Cette deuxième partie se révèle très noire au niveau du scénar et des missions, très cynique. Y'a un événement avant la fin du jeu proprement choquant, qui se passe tout à faitin-game, et qui enfonce le clou du ton bien pessimiste. Les postes de garde sont plus chiants, et les mortiers apparaîssent, très chiants eux aussi car impossible à repérer. On entend juste le son caractéristique du tir avant qu'un obus nous tombe sur la gueule. Sympa.
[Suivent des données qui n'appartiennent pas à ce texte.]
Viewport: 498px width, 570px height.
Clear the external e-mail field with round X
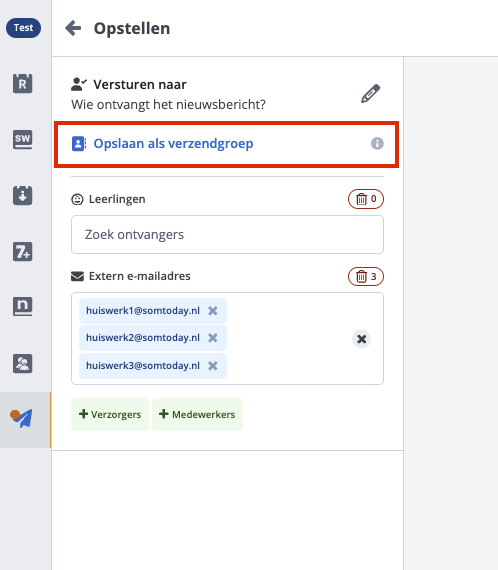point(361,339)
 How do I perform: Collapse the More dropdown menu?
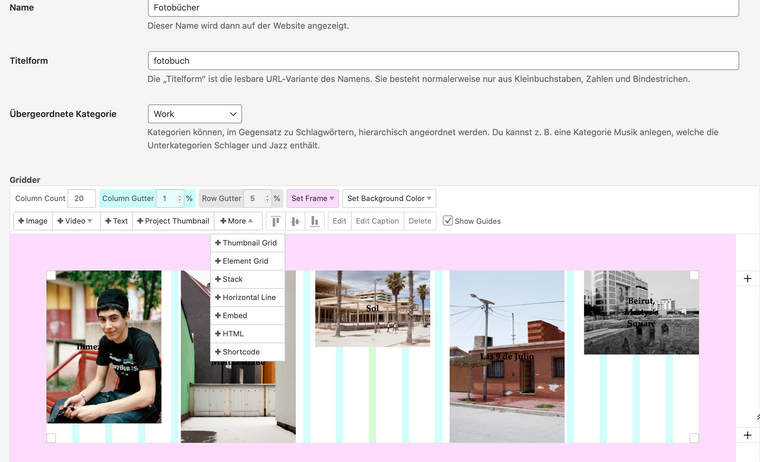239,221
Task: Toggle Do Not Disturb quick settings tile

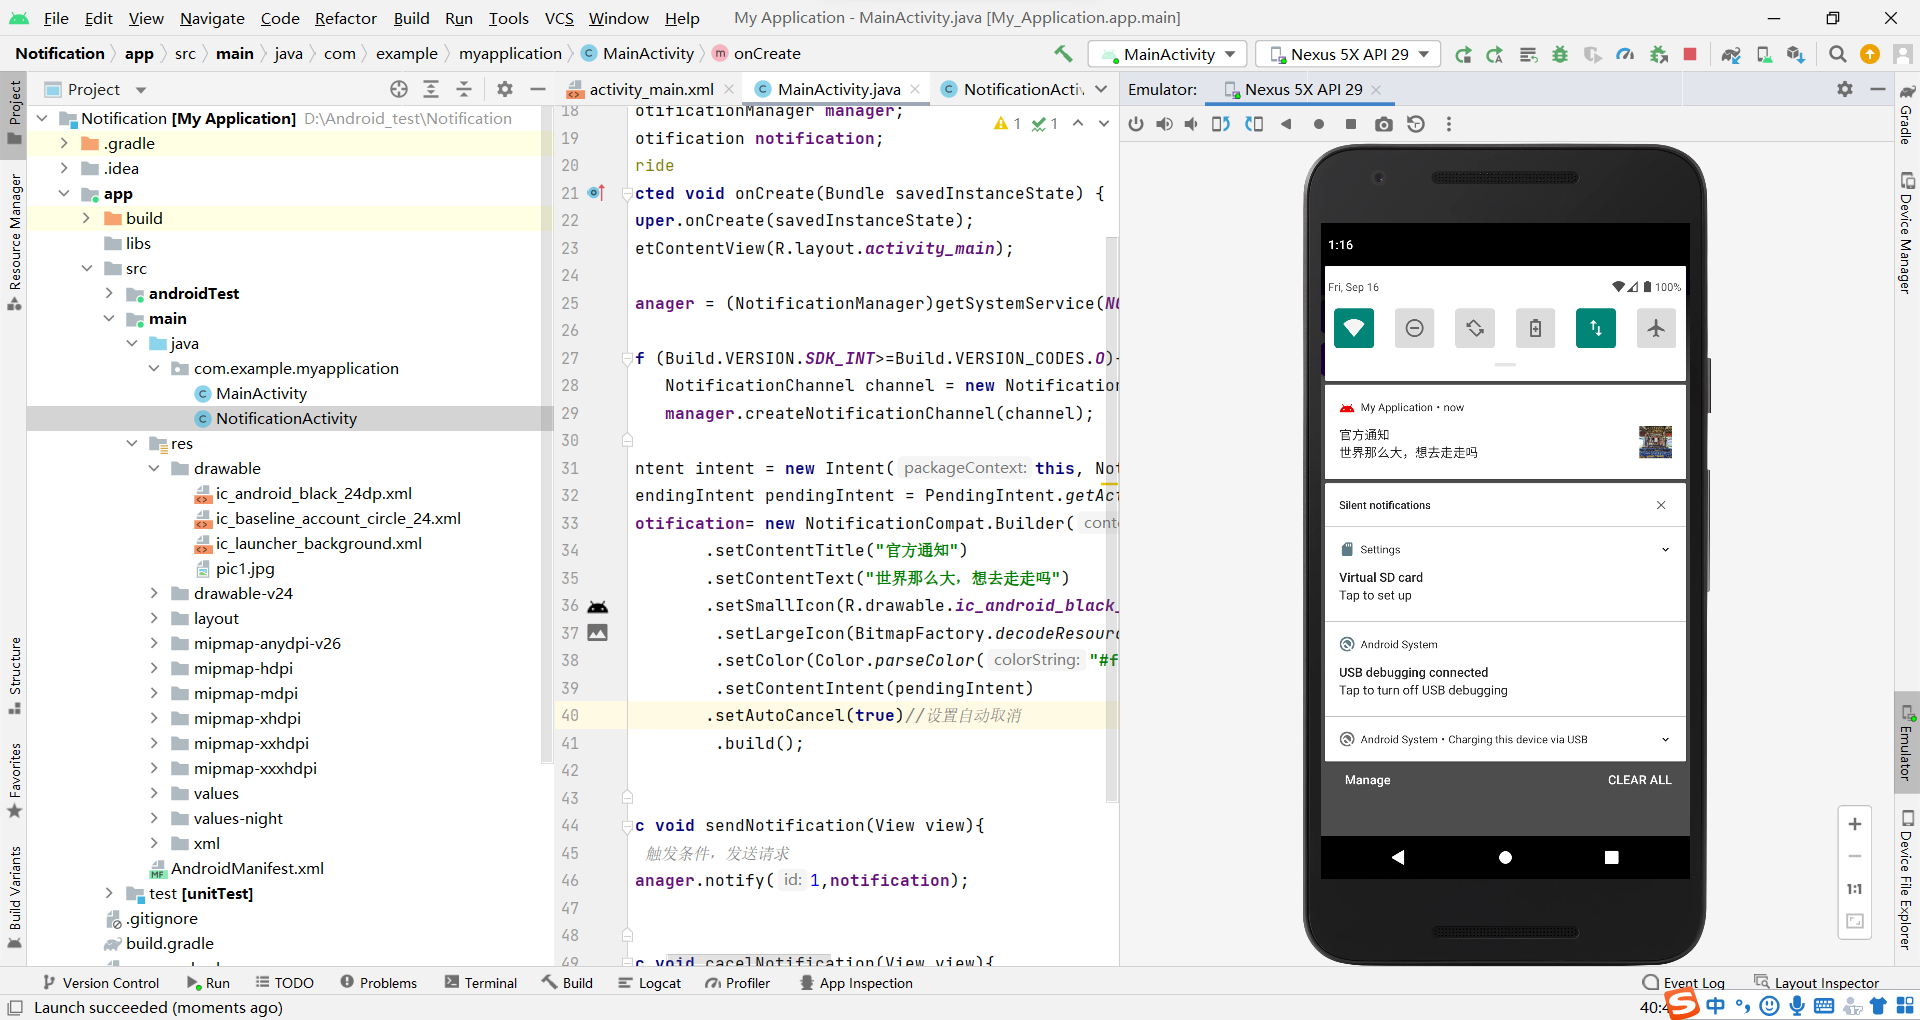Action: tap(1414, 328)
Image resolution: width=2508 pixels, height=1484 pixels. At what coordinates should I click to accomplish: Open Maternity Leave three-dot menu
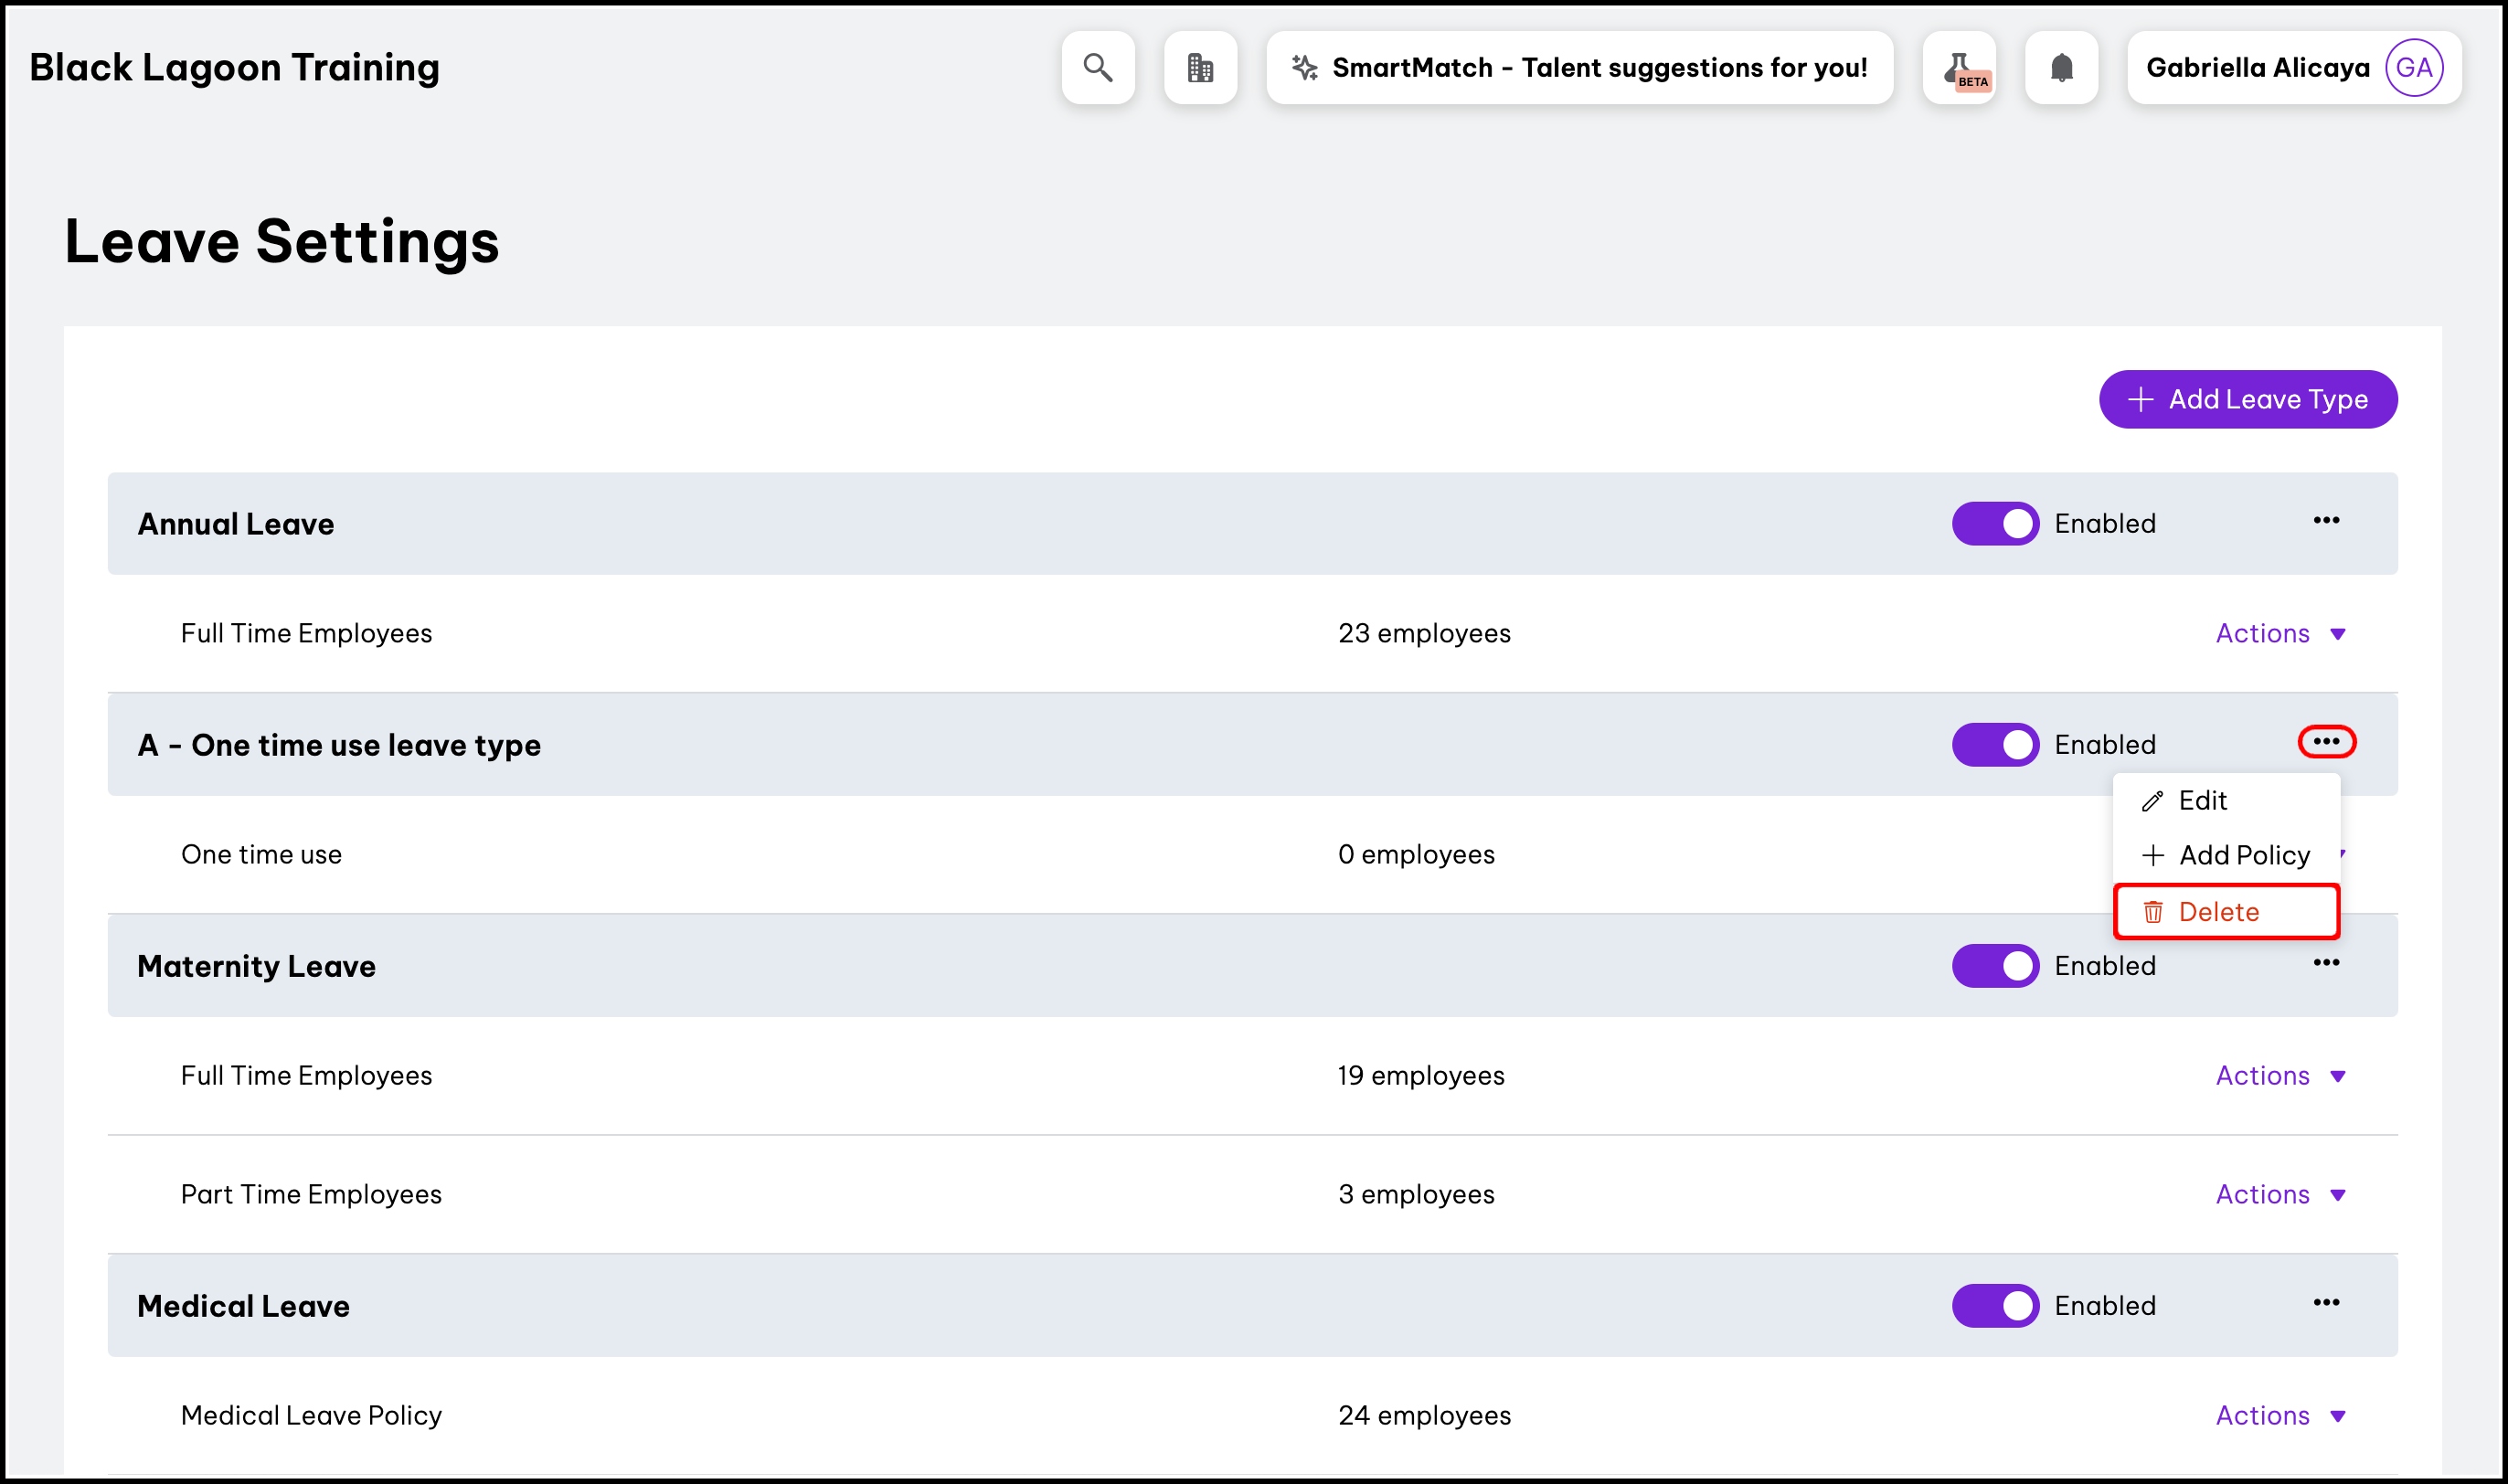pos(2325,962)

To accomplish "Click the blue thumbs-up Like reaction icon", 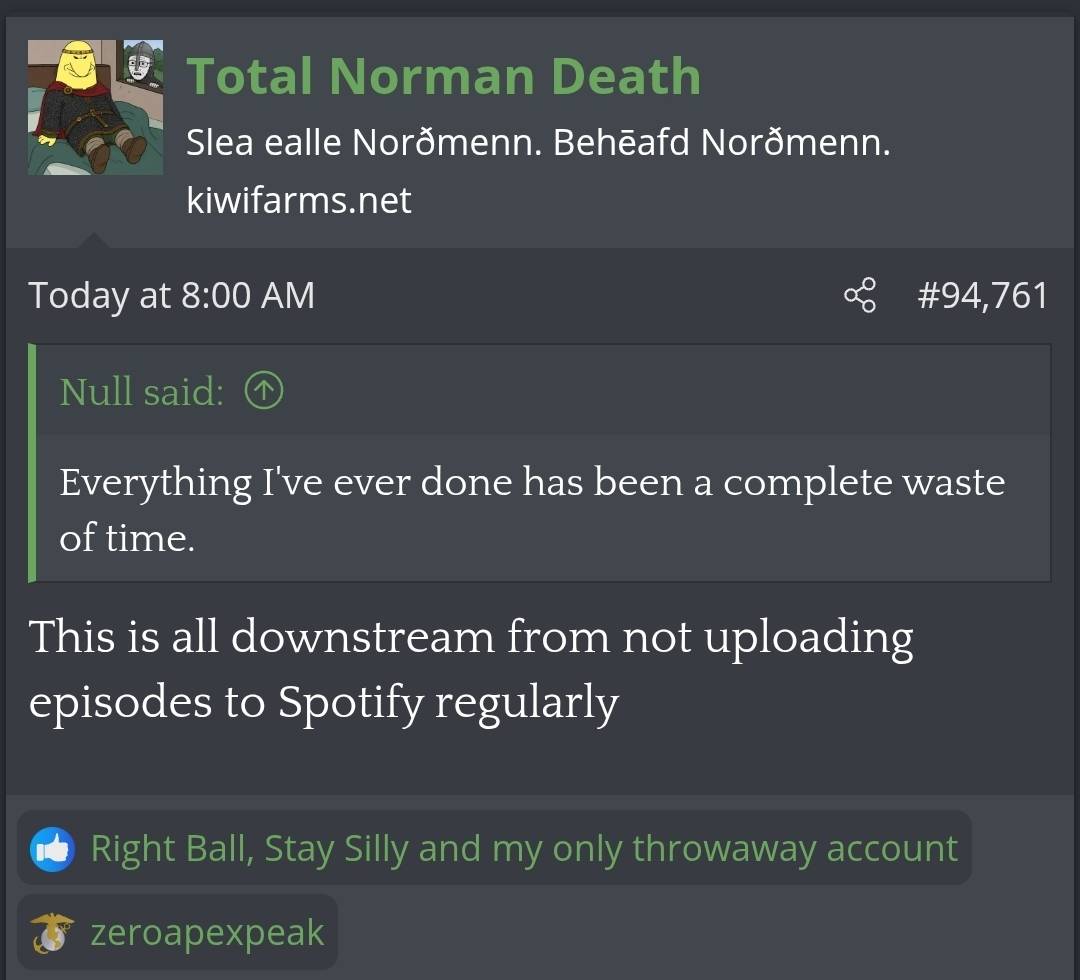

Bon après le gameplay en lui-même, c'est du Ubi Soft, qui traîne ses tares habituelles. Les mecs sous couvert de réalisme arrivent avec une maniabilité pas du tout marrante voire reloue. Du genre obliger à mettre l'arme à l'épaule pour viser (iron sight on appelle ça); le problème c'est qu'alors l'arme prend tout l'écran et c'est bien dur de se rendre compte si on est train d'allumer notre cible ou juste à côté d'elle. En plus visuellement ça prive complètement de profiter de la violence graphique des impacts. Les armes sont tout à fait imprécises sans iron sight. C'est assez spectaculaire d'ailleurs, à deux mètres d'un mec on peut le louper si on ne juge qu'au viseur (à activer dans les options). De plus, les armes ont un comportement "rigide" : leur recul est grave scripté et on n'a jamais l'impression de les contrôler vraiment. C'est assez difficile à décrire mais le feeling est mauvais. En plus il faut quinze balles pour tuer un gadjo. De l'Ubi Soft tout craché.

On trouve quelques subtilités qui participent à l'expérience, les armes à acheter et à améliorer chez l'armurier, les partenaires qui vous aident pour vos missions et peuvent vous sauver la mise lors de situations périlleuses. Partenaires auxquels il faudra faire attention car plutôt vulnérables...

Bon, comme c'est Ubi on a aussi droit à de jolis décors qui jouent pour beaucoup dans la réussite du trip de l'aventurier dans la Savane. En conclusion c'est pas un jeu inintéressant, vous pouvez le faire, avec de la patience et de l'ouverture d'esprit. N'y allez pas en attendant je ne sais quel autre jeu, GTA ou un FPS, FC2 est une expérience à part et j'ai été assez content de ce que Ubi Montréal est arrivé à produire. Une expérience originale à plus d'un titre.